--- WORK TO COMPLETE ---
Copy the following items word for word, keeping every line as it is.

--- SUPPLIED ENTRIES ---
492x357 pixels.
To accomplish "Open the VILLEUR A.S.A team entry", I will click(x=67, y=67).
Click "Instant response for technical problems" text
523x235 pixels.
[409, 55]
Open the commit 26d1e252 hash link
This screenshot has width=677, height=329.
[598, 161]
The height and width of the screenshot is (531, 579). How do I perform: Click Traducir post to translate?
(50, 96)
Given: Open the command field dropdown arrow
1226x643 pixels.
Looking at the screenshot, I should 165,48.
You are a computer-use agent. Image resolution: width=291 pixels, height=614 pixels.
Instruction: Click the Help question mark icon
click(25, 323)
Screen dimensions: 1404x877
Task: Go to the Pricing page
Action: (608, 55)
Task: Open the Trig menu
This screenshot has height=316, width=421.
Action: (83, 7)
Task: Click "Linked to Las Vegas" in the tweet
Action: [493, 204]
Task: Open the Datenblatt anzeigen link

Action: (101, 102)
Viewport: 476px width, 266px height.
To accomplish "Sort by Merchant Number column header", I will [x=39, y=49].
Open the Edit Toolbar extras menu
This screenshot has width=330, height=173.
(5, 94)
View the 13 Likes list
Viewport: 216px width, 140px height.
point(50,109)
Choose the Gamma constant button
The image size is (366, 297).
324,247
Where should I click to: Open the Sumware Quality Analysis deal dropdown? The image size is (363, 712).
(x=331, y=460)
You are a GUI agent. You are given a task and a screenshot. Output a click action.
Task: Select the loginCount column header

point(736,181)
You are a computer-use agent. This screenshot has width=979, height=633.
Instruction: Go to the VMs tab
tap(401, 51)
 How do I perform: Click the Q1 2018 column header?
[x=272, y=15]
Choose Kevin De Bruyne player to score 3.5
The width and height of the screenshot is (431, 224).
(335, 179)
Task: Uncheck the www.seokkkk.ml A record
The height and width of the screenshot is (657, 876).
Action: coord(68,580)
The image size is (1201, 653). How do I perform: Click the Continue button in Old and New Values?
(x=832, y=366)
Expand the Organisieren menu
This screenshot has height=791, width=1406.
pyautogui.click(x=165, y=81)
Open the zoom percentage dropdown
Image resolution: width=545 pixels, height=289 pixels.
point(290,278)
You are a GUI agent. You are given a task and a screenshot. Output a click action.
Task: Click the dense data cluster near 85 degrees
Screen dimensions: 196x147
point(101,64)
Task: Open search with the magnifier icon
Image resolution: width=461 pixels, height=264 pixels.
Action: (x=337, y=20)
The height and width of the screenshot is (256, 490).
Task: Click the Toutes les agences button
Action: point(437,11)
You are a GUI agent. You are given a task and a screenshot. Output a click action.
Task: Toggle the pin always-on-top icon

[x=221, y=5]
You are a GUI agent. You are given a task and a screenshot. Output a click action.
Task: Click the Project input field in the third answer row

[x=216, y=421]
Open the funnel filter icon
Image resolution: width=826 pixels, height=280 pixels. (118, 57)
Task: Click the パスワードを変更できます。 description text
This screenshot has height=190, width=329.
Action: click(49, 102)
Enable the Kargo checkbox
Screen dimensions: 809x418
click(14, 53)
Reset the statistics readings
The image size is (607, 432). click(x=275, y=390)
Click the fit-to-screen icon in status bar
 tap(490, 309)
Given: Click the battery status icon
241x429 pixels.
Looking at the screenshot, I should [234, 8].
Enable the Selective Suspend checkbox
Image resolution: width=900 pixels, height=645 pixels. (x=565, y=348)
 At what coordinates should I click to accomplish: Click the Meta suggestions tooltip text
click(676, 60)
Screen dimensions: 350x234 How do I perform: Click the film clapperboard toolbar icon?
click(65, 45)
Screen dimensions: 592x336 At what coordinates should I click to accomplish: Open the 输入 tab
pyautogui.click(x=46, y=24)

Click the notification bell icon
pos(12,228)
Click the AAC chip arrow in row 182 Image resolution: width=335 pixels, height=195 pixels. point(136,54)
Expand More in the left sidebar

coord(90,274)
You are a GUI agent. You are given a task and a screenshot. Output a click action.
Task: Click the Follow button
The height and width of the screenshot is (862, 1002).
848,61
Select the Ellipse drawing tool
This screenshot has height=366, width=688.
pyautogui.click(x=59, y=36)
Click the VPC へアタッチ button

--- EXERCISE OUTPUT ---
492x357 pixels.
To accomplish "Open the VILLEUR A.S.A team entry", I will click(x=67, y=67).
Click "Instant response for technical problems" text
523x235 pixels.
[409, 55]
Open the commit 26d1e252 hash link
This screenshot has width=677, height=329.
[598, 161]
The height and width of the screenshot is (531, 579). How do I perform: Click Traducir post to translate?
(50, 96)
Given: Open the command field dropdown arrow
1226x643 pixels.
Looking at the screenshot, I should 165,48.
You are a computer-use agent. Image resolution: width=291 pixels, height=614 pixels.
Instruction: Click the Help question mark icon
click(25, 323)
Screen dimensions: 1404x877
Task: Go to the Pricing page
Action: (608, 55)
Task: Open the Trig menu
This screenshot has height=316, width=421.
Action: (83, 7)
Task: Click "Linked to Las Vegas" in the tweet
Action: [493, 204]
Task: Open the Datenblatt anzeigen link

Action: (101, 102)
Viewport: 476px width, 266px height.
To accomplish "Sort by Merchant Number column header", I will [x=39, y=49].
Open the Edit Toolbar extras menu
This screenshot has width=330, height=173.
(5, 94)
View the 13 Likes list
Viewport: 216px width, 140px height.
point(50,109)
Choose the Gamma constant button
The image size is (366, 297).
324,247
Where should I click to: Open the Sumware Quality Analysis deal dropdown? The image size is (363, 712).
(x=331, y=460)
You are a GUI agent. You are given a task and a screenshot. Output a click action.
Task: Select the loginCount column header

point(736,181)
You are a computer-use agent. This screenshot has width=979, height=633.
Instruction: Go to the VMs tab
tap(401, 51)
 How do I perform: Click the Q1 2018 column header?
[x=272, y=15]
Choose Kevin De Bruyne player to score 3.5
The width and height of the screenshot is (431, 224).
(335, 179)
Task: Uncheck the www.seokkkk.ml A record
The height and width of the screenshot is (657, 876).
Action: coord(68,580)
The image size is (1201, 653). How do I perform: Click the Continue button in Old and New Values?
(x=832, y=366)
Expand the Organisieren menu
This screenshot has height=791, width=1406.
pyautogui.click(x=165, y=81)
Open the zoom percentage dropdown
Image resolution: width=545 pixels, height=289 pixels.
point(290,278)
You are a GUI agent. You are given a task and a screenshot. Output a click action.
Task: Click the dense data cluster near 85 degrees
Screen dimensions: 196x147
point(101,64)
Task: Open search with the magnifier icon
Image resolution: width=461 pixels, height=264 pixels.
Action: (x=337, y=20)
The height and width of the screenshot is (256, 490).
Task: Click the Toutes les agences button
Action: point(437,11)
You are a GUI agent. You are given a task and a screenshot. Output a click action.
Task: Toggle the pin always-on-top icon

[x=221, y=5]
You are a GUI agent. You are given a task and a screenshot. Output a click action.
Task: Click the Project input field in the third answer row

[x=216, y=421]
Open the funnel filter icon
Image resolution: width=826 pixels, height=280 pixels. (118, 57)
Task: Click the パスワードを変更できます。 description text
This screenshot has height=190, width=329.
Action: click(49, 102)
Enable the Kargo checkbox
Screen dimensions: 809x418
click(14, 53)
Reset the statistics readings
The image size is (607, 432). click(x=275, y=390)
Click the fit-to-screen icon in status bar
 tap(490, 309)
Given: Click the battery status icon
241x429 pixels.
Looking at the screenshot, I should [234, 8].
Enable the Selective Suspend checkbox
Image resolution: width=900 pixels, height=645 pixels. (x=565, y=348)
 At what coordinates should I click to accomplish: Click the Meta suggestions tooltip text
click(676, 60)
Screen dimensions: 350x234 How do I perform: Click the film clapperboard toolbar icon?
click(65, 45)
Screen dimensions: 592x336 At what coordinates should I click to accomplish: Open the 输入 tab
pyautogui.click(x=46, y=24)

Click the notification bell icon
pos(12,228)
Click the AAC chip arrow in row 182 Image resolution: width=335 pixels, height=195 pixels. point(136,54)
Expand More in the left sidebar

coord(90,274)
You are a GUI agent. You are given a task and a screenshot. Output a click action.
Task: Click the Follow button
The height and width of the screenshot is (862, 1002).
848,61
Select the Ellipse drawing tool
This screenshot has height=366, width=688.
pyautogui.click(x=59, y=36)
Click the VPC へアタッチ button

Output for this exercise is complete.